Save the 99 Cent Stores

They’re wonderful.

Photo: Charley Lhasa/Flickr

Java Discount is a 99 cent store in a Brooklyn neighborhood populated by aesthetically pleasing restaurants and cafes plastered with warm wood and artisanal cocktails — Greenpoint. It is also a business that is valuable to many people in the neighborhood. Unfortunately, due to rising rents and the insidious tentacles of gentrification, it looks like it might be going out of business.

Locals Fight to Save 99 Cent Store in ‘Land of the $14 Hamburger’

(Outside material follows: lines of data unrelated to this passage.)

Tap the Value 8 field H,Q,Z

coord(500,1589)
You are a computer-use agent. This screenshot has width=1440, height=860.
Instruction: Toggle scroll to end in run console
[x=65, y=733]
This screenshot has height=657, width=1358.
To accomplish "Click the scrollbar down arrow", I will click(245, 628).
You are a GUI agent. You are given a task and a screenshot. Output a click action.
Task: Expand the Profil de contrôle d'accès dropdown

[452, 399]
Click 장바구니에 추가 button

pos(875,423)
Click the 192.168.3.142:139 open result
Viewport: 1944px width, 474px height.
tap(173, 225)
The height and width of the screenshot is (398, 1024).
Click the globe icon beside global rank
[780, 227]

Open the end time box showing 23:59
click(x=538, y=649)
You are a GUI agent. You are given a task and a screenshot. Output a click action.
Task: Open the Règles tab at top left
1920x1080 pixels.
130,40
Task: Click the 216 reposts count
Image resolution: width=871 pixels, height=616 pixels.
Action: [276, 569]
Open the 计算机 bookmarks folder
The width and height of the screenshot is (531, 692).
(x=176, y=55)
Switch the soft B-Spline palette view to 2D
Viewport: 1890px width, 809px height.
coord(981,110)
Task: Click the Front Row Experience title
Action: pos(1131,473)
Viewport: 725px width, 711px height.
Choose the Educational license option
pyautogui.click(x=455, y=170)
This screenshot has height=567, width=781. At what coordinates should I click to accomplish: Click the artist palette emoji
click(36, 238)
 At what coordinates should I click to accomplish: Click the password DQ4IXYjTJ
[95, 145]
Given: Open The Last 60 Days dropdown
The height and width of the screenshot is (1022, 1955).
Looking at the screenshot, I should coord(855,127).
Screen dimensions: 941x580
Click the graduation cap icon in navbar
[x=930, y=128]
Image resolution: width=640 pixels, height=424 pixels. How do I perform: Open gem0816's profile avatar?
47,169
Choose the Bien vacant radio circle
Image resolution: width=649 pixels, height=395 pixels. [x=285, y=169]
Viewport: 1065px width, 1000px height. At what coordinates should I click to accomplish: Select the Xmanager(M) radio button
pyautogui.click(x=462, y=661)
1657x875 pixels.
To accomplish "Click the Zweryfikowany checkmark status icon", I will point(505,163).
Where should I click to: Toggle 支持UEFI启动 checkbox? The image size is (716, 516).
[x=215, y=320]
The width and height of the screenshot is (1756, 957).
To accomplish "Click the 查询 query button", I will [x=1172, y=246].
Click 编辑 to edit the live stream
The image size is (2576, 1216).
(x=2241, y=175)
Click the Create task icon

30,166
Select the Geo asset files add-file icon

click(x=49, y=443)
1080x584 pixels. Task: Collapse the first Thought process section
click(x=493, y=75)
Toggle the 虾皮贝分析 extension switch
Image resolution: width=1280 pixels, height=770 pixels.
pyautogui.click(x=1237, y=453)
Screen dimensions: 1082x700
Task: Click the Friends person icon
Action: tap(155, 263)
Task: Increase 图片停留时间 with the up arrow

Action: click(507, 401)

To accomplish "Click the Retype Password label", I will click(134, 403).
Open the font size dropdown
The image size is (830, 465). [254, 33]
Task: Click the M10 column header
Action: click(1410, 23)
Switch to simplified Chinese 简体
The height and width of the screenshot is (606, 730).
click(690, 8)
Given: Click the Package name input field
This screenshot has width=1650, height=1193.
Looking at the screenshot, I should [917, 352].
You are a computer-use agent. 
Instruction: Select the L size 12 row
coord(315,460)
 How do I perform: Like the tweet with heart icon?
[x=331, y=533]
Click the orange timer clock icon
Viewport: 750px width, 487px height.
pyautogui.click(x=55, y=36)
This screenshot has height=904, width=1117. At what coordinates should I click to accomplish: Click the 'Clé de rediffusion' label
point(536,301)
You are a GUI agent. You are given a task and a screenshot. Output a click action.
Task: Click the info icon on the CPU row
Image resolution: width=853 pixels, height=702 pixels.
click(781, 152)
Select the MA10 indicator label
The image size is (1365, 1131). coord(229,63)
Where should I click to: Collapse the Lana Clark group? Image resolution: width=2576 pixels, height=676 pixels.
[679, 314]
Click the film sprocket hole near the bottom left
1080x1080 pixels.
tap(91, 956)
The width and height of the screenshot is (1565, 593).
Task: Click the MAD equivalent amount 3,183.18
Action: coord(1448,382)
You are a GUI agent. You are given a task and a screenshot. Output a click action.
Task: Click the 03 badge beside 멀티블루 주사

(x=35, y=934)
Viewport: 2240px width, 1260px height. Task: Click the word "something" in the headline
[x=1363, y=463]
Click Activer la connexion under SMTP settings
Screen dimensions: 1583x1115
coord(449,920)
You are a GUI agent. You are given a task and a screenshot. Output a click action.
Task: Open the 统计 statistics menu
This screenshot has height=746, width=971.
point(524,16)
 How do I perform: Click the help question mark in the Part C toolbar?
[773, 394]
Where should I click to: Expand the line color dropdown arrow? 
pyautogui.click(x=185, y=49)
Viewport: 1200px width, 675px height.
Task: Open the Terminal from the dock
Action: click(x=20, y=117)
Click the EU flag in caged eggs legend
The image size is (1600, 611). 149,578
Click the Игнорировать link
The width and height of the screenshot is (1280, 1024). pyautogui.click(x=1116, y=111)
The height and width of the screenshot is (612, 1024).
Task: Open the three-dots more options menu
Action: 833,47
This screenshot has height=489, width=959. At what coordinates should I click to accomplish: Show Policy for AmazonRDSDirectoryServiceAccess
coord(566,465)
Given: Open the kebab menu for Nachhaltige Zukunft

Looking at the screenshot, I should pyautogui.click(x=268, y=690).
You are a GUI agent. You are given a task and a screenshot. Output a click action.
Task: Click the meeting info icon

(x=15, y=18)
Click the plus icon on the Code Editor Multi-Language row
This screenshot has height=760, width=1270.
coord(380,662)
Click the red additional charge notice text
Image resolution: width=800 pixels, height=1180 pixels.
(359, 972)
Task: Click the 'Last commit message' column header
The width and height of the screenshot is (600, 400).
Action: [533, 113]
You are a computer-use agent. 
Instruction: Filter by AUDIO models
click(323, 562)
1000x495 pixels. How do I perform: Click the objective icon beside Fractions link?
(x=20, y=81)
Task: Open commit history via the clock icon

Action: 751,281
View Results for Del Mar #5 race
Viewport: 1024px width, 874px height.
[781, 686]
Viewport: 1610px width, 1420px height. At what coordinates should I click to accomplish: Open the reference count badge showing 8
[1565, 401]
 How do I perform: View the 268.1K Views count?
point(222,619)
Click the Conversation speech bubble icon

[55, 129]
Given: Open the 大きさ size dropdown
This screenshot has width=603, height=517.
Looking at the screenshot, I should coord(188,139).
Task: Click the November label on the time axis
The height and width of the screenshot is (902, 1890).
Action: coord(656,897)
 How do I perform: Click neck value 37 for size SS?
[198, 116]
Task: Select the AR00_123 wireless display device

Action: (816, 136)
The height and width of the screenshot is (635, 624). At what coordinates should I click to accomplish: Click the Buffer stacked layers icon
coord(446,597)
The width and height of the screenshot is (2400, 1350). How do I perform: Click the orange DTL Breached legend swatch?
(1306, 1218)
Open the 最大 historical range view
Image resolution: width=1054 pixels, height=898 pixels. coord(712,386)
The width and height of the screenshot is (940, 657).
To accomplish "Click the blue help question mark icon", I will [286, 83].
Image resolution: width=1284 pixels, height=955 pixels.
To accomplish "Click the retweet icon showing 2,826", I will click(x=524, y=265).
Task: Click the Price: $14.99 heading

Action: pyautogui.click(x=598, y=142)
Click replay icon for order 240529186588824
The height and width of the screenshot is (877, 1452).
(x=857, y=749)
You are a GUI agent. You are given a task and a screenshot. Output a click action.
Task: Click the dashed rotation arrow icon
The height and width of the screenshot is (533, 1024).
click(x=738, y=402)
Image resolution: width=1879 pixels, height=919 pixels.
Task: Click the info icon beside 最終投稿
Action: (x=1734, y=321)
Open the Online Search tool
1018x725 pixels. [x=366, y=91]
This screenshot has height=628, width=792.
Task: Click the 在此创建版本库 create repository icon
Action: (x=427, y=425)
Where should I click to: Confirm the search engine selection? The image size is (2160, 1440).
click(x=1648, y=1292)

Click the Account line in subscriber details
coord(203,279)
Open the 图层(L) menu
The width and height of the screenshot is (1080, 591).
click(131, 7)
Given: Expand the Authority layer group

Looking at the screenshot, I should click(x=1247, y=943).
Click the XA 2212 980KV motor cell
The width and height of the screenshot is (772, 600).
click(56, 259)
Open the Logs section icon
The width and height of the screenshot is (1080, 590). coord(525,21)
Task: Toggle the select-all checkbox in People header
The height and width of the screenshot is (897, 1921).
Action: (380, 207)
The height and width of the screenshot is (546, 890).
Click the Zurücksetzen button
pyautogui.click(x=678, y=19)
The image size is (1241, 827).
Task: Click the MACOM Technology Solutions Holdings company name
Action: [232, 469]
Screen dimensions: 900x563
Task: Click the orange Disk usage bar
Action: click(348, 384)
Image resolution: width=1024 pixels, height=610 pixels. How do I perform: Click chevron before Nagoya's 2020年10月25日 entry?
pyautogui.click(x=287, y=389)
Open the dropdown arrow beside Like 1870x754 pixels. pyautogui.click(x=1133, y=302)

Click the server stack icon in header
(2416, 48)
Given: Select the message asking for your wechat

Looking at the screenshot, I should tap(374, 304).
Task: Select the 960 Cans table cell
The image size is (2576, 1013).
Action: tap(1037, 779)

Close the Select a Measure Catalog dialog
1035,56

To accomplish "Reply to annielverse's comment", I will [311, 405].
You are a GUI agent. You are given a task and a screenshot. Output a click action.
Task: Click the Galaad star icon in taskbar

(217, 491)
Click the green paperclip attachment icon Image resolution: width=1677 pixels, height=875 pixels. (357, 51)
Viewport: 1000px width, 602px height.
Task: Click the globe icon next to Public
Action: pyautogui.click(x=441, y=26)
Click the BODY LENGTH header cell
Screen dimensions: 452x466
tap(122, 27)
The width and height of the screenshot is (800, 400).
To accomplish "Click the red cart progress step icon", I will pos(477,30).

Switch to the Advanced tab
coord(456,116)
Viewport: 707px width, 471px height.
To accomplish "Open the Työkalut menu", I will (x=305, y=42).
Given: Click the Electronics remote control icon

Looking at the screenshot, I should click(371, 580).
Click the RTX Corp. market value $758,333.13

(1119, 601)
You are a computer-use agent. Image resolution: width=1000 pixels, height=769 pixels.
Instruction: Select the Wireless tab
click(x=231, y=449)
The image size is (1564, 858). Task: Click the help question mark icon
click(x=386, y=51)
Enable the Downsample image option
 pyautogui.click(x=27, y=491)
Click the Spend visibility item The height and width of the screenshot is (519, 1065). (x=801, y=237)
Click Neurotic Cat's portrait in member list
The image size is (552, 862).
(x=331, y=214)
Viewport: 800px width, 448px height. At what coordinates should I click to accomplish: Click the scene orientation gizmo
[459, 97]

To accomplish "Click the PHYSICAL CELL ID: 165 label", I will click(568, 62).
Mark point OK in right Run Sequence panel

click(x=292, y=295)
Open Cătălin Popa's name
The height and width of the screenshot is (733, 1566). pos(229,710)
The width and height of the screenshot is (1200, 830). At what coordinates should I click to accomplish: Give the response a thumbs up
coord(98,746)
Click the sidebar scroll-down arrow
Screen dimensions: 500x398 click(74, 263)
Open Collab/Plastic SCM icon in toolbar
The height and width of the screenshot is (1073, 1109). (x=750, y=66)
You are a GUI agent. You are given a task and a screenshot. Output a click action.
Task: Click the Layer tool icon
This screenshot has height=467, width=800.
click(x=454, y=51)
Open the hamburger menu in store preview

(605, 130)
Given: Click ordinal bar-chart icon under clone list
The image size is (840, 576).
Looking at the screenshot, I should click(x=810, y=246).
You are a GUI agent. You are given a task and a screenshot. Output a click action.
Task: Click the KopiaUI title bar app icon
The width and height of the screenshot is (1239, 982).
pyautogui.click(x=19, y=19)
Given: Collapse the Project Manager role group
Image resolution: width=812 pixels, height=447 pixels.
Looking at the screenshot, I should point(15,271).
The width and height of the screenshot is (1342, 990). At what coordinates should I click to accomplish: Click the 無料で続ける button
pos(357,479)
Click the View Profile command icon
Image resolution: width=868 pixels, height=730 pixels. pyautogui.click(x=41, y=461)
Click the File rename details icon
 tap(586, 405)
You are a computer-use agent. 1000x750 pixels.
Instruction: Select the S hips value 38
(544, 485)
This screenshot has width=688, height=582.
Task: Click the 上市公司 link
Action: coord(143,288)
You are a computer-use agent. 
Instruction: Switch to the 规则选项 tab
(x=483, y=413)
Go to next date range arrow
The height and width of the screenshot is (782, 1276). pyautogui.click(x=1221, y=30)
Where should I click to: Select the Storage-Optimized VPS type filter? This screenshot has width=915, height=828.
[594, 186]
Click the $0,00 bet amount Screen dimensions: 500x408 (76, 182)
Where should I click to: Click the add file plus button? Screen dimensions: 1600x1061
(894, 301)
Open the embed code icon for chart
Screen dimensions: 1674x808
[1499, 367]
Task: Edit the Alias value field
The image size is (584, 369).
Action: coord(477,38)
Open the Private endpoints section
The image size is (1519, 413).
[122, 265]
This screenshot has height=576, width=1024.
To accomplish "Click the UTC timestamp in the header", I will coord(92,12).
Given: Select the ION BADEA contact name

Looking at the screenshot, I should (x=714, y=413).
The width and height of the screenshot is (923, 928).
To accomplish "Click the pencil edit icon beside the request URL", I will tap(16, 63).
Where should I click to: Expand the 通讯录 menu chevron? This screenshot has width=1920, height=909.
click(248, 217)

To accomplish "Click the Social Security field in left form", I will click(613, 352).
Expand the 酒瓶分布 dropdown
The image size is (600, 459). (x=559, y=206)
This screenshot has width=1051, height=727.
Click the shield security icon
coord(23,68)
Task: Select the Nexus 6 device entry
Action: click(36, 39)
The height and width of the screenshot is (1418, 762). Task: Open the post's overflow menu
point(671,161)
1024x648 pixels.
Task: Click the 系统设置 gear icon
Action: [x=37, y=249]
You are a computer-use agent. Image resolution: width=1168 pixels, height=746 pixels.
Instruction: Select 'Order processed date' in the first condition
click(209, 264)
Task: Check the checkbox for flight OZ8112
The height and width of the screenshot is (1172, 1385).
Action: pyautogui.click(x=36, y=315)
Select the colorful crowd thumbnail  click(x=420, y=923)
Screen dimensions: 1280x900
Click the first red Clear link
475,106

Their lease expired in 2013 but their landlord let them pay rent month to month. When their landlord fell ill, a relative took over and is now trying to sell the building. The loss of the store will affect the neighborhood, populated as it is with artisanal cocktail dispensaries and overpriced hamburgers.

“You can thumb your nose that this is mass-produced, cheap stuff from China, but we’ve become reliant on it,” said Heather Letzkus, who’s lived across the street from Java Discount since it opened. Letzkus, an artist, shops at the store for plastic cups to mix paint, lavender-scented ammonia to clean her floors, batteries, candles and other gear.

“It’s not sexy but it’s needed,” she said. “If you want a place to get anything, this is pretty much it.”

People in the neighborhood need a dollar store more so than they really “need” a place that sells cheese. This dollar store is emblematic of a larger issue, of course. When Java Discount eventually closes, it will be replaced by something that caters to the newcomers with the money to spend.

Dollar stores are wonderful neighborhood institutions that straddle the line between grocery store, drug store and bodega, essential for when you first move to a new place and don’t have your bearings quite yet, but desperately need toilet paper, a mixing bowl and sheets. There’s no shinier, new and improved version of a dollar store that could effectively take their place — part of their magic is in the random assortment of goods and how they somehow always have what you need.

Do you shop at dollar stores? Is there one that’s particularly close to your heart? Does this kind of slow-burning gentrification make you angry or is it just me?